Saved data entries:

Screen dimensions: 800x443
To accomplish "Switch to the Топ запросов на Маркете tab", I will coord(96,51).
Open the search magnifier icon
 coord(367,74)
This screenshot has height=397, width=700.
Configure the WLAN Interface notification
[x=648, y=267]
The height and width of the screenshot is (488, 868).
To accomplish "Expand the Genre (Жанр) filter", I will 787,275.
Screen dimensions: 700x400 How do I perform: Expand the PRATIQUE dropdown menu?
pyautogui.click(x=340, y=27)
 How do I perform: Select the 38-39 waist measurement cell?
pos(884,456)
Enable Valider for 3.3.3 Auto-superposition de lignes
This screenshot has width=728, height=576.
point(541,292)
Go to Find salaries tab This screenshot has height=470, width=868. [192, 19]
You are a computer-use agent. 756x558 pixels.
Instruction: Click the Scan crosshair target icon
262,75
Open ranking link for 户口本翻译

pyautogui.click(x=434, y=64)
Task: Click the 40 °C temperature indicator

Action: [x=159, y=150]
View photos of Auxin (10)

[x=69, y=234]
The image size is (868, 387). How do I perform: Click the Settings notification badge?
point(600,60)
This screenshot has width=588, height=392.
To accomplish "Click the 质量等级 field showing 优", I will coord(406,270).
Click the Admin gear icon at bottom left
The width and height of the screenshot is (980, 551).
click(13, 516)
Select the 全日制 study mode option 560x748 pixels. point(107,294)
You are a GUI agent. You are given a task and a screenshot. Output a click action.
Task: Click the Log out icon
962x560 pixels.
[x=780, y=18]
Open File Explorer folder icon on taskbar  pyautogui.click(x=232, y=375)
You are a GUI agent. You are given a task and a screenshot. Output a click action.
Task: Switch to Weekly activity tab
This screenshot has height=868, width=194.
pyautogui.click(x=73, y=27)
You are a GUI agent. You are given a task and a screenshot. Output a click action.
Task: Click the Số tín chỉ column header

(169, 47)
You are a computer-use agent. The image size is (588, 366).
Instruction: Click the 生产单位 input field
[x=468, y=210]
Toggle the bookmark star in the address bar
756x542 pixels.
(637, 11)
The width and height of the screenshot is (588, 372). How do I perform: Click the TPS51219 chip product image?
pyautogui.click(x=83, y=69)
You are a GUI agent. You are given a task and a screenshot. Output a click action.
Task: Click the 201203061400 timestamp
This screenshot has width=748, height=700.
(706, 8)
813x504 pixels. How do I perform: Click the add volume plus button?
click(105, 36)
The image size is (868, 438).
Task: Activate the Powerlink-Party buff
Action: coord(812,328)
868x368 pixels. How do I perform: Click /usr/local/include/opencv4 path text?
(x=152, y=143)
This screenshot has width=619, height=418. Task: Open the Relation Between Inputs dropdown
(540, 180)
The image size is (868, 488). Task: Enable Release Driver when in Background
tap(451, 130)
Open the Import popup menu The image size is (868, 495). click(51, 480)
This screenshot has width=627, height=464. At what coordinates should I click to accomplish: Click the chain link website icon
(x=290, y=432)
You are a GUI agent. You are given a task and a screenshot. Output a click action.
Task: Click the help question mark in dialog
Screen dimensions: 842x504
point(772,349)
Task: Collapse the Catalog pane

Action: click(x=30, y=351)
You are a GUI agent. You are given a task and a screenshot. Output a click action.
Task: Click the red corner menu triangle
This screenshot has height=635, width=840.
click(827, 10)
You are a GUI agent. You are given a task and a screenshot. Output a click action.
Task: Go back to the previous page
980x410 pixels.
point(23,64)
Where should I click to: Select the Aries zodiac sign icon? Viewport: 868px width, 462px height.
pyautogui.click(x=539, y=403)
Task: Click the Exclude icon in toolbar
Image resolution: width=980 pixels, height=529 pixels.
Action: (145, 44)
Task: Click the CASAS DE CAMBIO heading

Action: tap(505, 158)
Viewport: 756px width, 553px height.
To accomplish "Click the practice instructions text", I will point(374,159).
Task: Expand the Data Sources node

**TASK PROMPT**
Examine the data above and state how many of its lines contain the word "will", with no further remarks.

**REPLY**
4